### What to work on
Reproduce the data in its entirety, exactly as supplied.

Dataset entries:
[Start of section]

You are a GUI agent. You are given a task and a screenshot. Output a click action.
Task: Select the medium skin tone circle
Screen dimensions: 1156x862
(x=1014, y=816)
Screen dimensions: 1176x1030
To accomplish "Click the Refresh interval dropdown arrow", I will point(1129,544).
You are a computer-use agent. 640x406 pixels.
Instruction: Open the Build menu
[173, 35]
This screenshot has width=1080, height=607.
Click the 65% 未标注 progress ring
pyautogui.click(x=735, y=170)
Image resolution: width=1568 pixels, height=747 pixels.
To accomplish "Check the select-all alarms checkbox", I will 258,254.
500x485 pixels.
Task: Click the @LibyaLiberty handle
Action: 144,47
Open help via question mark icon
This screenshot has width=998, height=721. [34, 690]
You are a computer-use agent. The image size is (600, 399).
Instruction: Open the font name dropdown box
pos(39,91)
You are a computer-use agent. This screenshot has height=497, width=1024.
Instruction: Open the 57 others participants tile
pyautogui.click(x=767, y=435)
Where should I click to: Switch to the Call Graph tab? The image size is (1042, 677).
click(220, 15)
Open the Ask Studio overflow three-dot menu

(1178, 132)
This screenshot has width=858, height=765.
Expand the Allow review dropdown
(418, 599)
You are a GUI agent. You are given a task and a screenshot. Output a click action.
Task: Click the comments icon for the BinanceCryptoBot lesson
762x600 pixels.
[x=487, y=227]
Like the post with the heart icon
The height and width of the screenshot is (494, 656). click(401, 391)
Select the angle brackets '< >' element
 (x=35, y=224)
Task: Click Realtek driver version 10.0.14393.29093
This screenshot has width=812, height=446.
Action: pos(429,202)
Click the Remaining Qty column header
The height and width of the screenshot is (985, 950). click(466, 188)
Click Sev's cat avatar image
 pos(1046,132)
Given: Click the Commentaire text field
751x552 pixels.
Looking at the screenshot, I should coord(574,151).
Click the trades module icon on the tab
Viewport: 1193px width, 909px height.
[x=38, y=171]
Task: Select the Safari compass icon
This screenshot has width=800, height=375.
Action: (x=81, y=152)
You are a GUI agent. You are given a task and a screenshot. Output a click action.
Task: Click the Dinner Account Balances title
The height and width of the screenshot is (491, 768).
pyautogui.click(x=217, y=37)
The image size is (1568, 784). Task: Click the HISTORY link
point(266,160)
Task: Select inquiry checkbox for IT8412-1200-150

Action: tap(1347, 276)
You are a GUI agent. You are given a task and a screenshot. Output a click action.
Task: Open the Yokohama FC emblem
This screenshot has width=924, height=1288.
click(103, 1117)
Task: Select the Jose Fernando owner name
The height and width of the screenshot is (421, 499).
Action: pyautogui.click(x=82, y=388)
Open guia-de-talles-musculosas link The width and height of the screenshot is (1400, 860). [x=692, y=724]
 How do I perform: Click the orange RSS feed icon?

[End of section]

### Response area
You are a GUI agent. You are given a task and a screenshot. Output a click action.
Task: Select the medium skin tone circle
Screen dimensions: 1156x862
(x=1014, y=816)
Screen dimensions: 1176x1030
To accomplish "Click the Refresh interval dropdown arrow", I will point(1129,544).
You are a computer-use agent. 640x406 pixels.
Instruction: Open the Build menu
[173, 35]
This screenshot has width=1080, height=607.
Click the 65% 未标注 progress ring
pyautogui.click(x=735, y=170)
Image resolution: width=1568 pixels, height=747 pixels.
To accomplish "Check the select-all alarms checkbox", I will 258,254.
500x485 pixels.
Task: Click the @LibyaLiberty handle
Action: 144,47
Open help via question mark icon
This screenshot has width=998, height=721. [34, 690]
You are a computer-use agent. The image size is (600, 399).
Instruction: Open the font name dropdown box
pos(39,91)
You are a computer-use agent. This screenshot has height=497, width=1024.
Instruction: Open the 57 others participants tile
pyautogui.click(x=767, y=435)
Where should I click to: Switch to the Call Graph tab? The image size is (1042, 677).
click(220, 15)
Open the Ask Studio overflow three-dot menu

(1178, 132)
This screenshot has width=858, height=765.
Expand the Allow review dropdown
(418, 599)
You are a GUI agent. You are given a task and a screenshot. Output a click action.
Task: Click the comments icon for the BinanceCryptoBot lesson
762x600 pixels.
[x=487, y=227]
Like the post with the heart icon
The height and width of the screenshot is (494, 656). click(401, 391)
Select the angle brackets '< >' element
 (x=35, y=224)
Task: Click Realtek driver version 10.0.14393.29093
This screenshot has width=812, height=446.
Action: pos(429,202)
Click the Remaining Qty column header
The height and width of the screenshot is (985, 950). click(466, 188)
Click Sev's cat avatar image
 pos(1046,132)
Given: Click the Commentaire text field
751x552 pixels.
Looking at the screenshot, I should coord(574,151).
Click the trades module icon on the tab
Viewport: 1193px width, 909px height.
[x=38, y=171]
Task: Select the Safari compass icon
This screenshot has width=800, height=375.
Action: (x=81, y=152)
You are a GUI agent. You are given a task and a screenshot. Output a click action.
Task: Click the Dinner Account Balances title
The height and width of the screenshot is (491, 768).
pyautogui.click(x=217, y=37)
The image size is (1568, 784). Task: Click the HISTORY link
point(266,160)
Task: Select inquiry checkbox for IT8412-1200-150

Action: tap(1347, 276)
You are a GUI agent. You are given a task and a screenshot. Output a click action.
Task: Open the Yokohama FC emblem
This screenshot has width=924, height=1288.
click(103, 1117)
Task: Select the Jose Fernando owner name
The height and width of the screenshot is (421, 499).
Action: pyautogui.click(x=82, y=388)
Open guia-de-talles-musculosas link The width and height of the screenshot is (1400, 860). [x=692, y=724]
 How do I perform: Click the orange RSS feed icon?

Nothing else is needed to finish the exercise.